With U-40 age growth, Town needs new school soon: FBA
School options in Farragut, without children enduring overcrowding at the primary and intermediate levels, for parents under age 40 with elementary-aged boys and girls — a quickly growing demographic in Town — was a hot topic at Shop Farragut/Farragut Business Alliance’s latest meeting.
As with meeting topics before, Alliance chair Candace Viox shared her observations as a Farragut business owner to get the ball rolling during its monthly meeting Wednesday morning, July 14, in Town Hall Conference Room.
At Water into Wine bistro & lounge during the span of a few years, “The amount of under-40s has tripled in my restaurant,” she said.
“They’re concerned (that) we don’t have a plan to expand the schools, or we don’t have the money,” she added.
In short, “Are there some other options for these highly educated, six-figure-income families, to put their kids in the Farragut schools?” Viox asked. “We’re completely overrun with all this housing.”

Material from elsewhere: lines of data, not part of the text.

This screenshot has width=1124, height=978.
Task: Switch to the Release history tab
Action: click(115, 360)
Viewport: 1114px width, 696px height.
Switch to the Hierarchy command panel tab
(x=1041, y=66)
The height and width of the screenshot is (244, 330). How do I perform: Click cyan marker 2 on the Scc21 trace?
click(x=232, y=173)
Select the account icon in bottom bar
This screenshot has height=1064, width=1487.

Fearing even more overcrowding for the Town’s pubic schools — especially at Farragut Primary and Farragut Intermediate — “They’re asking me where their kids are going to school, and I’m telling them I don’t know,” Viox said.

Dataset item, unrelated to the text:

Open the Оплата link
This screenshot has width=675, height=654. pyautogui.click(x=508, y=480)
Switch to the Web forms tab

“Farragut Intermediate and Farragut Primary are very overcrowded — they are busting at the seams,” said Susan Horn, chair of Knox County Board of Education and District 5 representative (including Farragut schools), in a separate interview. “… Both schools have several portable buildings that have already been there for several years. Those were always intended just to be a temporary fix.
“Even though birth rates are decreasing overall, with the amount of families moving to Farragut, with the number of neighborhoods being built, I think it’s vital” to build a new school, she added. “We really just have no choice.”
As for solutions from the School Board, David Smoak, Town administrator, said during the meeting, “it’s in the budget for them to buy property and build an elementary school in the next few years.”
Horn said a new K-5 public school in Farragut was approved, with funding, “in late April,” though property is still being sought.
Town Mayor Ron Williams pointed out what he labeled as “the Coward Mill School, which is an elementary school (K-5) being built out in Hardin Valley. “That’s going to change the whole metrics of Farragut schools. It will pull a lot of students out of the north side of our Town into the Hardin Valley schools.”
Horn said “the northwest sector school — it doesn’t have a name yet — that school was delayed because of a purchasing issue. They were supposed to start and build it this year, to open in the fall of 2022, but it’s actually been pushed out (to open) in the fall of 2023.”
However, as for helping to lessen Farragut’s K-5 overcrowding, “We haven’t had rezoning conversations on that yet,” Horn said. “It’s possible it might take some of that area, but I really can’t say for sure.”